The Darkest Weekend of the Year
And Why Your Grief Doesn’t Need Fixing…
What if you didn’t have to fix “sad”?
This weekend, we enter the darkest days of 2025.
For those of us living in the northern hemisphere, the winter solstice arrives on December 21st, and with it comes a new moon. So the shortest daylight hours of the year coincide with the darkest night, with no moonlight to shine its light into the darkness.
A rare convergence where even the sky holds no light to guide us.
No sun.
No moon.
Just the vast, velvet darkness.
For those of us who carry grief, this weekend lands differently.
Another Year Further Away
As the year ends, you find yourself one more day further from what you've lost.
One more year away from the life you thought you'd be living.
Never thought I would be here, you whisper.
And yet here I am.
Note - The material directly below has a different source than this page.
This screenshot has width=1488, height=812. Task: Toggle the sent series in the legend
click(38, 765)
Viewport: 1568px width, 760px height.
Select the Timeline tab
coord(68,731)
Again.
At the end of another year.
The distance feels unfathomable sometimes.
Like standing on one shore, watching the other disappear into fog.
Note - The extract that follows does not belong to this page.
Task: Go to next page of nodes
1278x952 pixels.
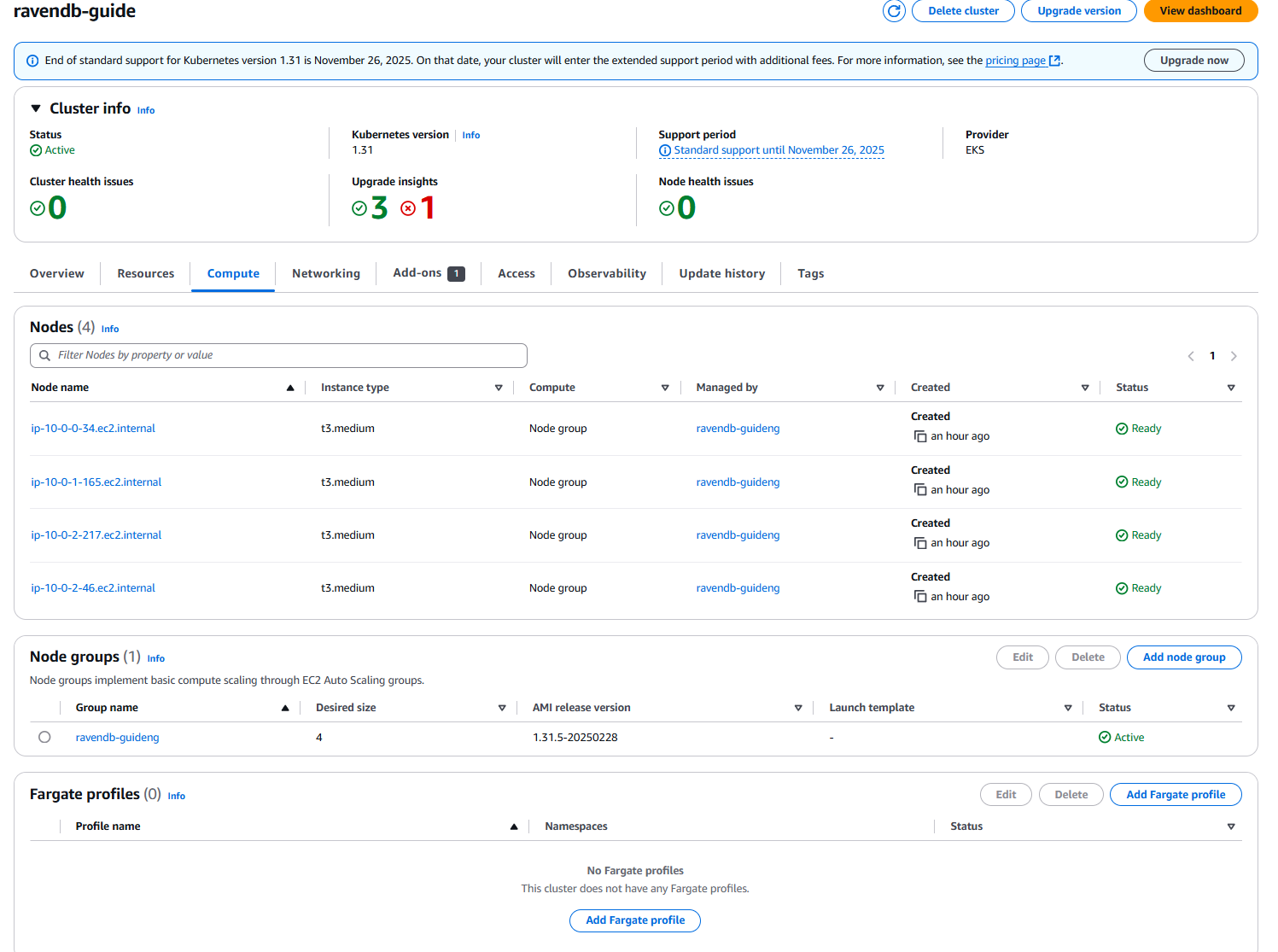Action: [1234, 356]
And somewhere in the background, well-meaning voices murmur:
“They wouldn’t want you spending your time being sad.”
And yet here you are.
Still sad.
Still grieving in a world that wants you to hurry up and heal.
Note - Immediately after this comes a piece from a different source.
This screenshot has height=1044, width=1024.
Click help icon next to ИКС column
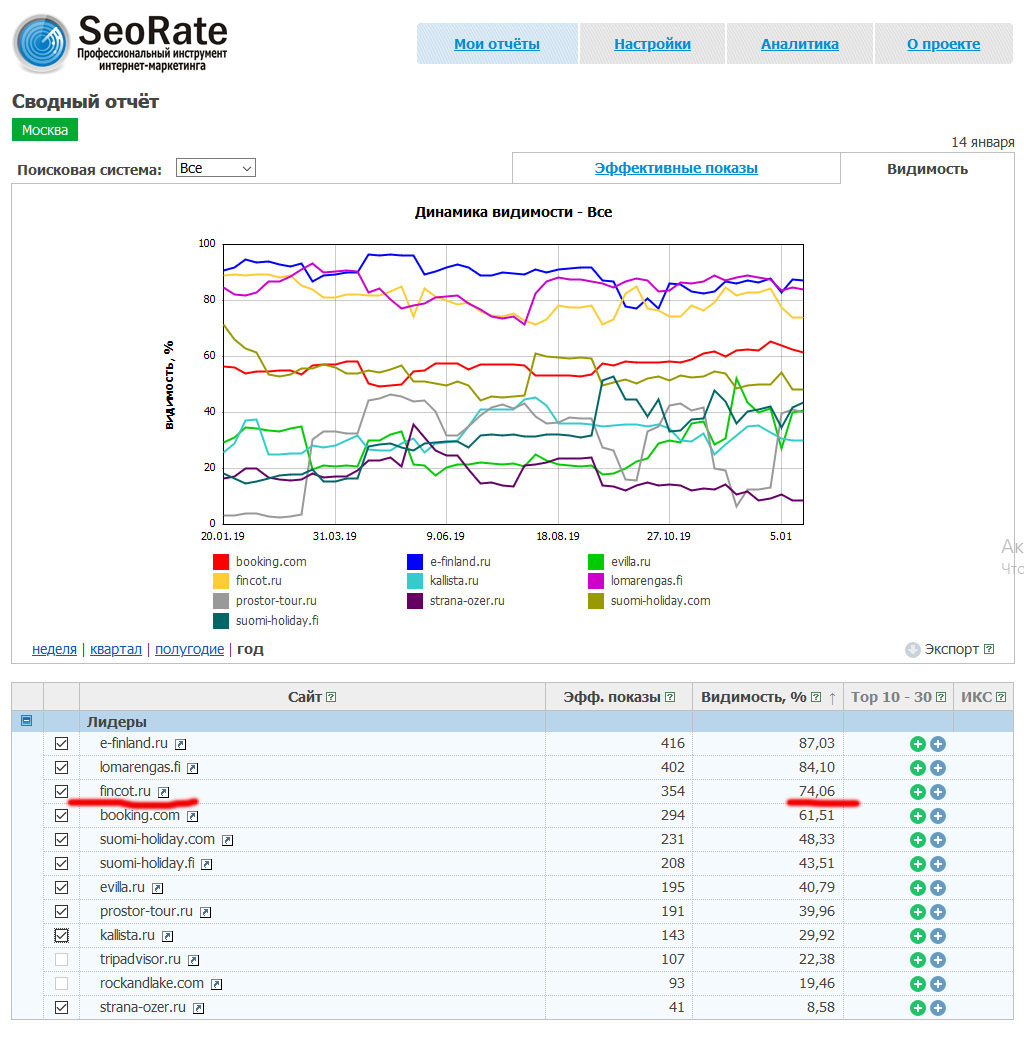click(x=1001, y=697)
What If Sad Is Just... Sad?
What if you didn’t have to fix it?
What if you could just be sad—
and then be glad.
And sometimes be mad (or frustrated, or gutted, or irate).
What if your emotions didn’t need to be managed, optimized, or moved past—
but simply named and witnessed?
Emotions matter.
And naming matters.
Because you are still alive.
And whoever or whatever you lost isn’t.
And that creates vast, sprawling emotions that travel alongside every step of this path.
Not one path.
Your path.
What If Darkness Has Gifts?
The new moon brings no light from the moon.
The solstice brings the least light from the sun.
This convergence invites us into something our culture rarely honors:
A time of reflection.
Of listening inward.
Of nurturing and protecting.
The Moon has been full and empty, bright and dark, visible and hidden for billions of years.
She has never stayed in one phase forever.
She has never apologized for returning to darkness.
Perhaps darkness has gifts that light cannot give.
Perhaps in the emptiness, you find space for something new to grow.
Perhaps in the silence, you hear wisdom drowned out by daylight noise.
Saturn's Triple Pass
There’s more cosmic energy at play this season.
Saturn has just stationed direct after months of retrograde,
and now we’re bump-bump-bumping along a well-trodden path.
Picture this: Saturn stepped into Aries—
then reversed and slipped back into Pisces,
like forgetting your phone at the party you just left and having to go back for it.
You retrace your steps,
moving backwards across scenery you’ve just maneuvered.
Familiar, but disorienting in reverse.
And now?
Saturn stations direct.
It begins to travel forward again, passing over the same terrain—for the third time.
But this time, you have your phone.
This time, you’re not rushing ahead unprepared.
You’re not retracing your steps in confusion.
You’re moving forward—equipped—across ground you’ve walked twice before.
The scenery hasn’t changed.
But maybe now you’re actually paying attention.
Saturn doesn’t rush forward.
It rewalks the terrain until the wisdom sinks into our bones.
And this third pass?
It’s not a punishment.
It’s a lantern in the dark.
To notice what we missed before.
To recognize how we’ve grown.
To receive the lesson, not just survive the loop.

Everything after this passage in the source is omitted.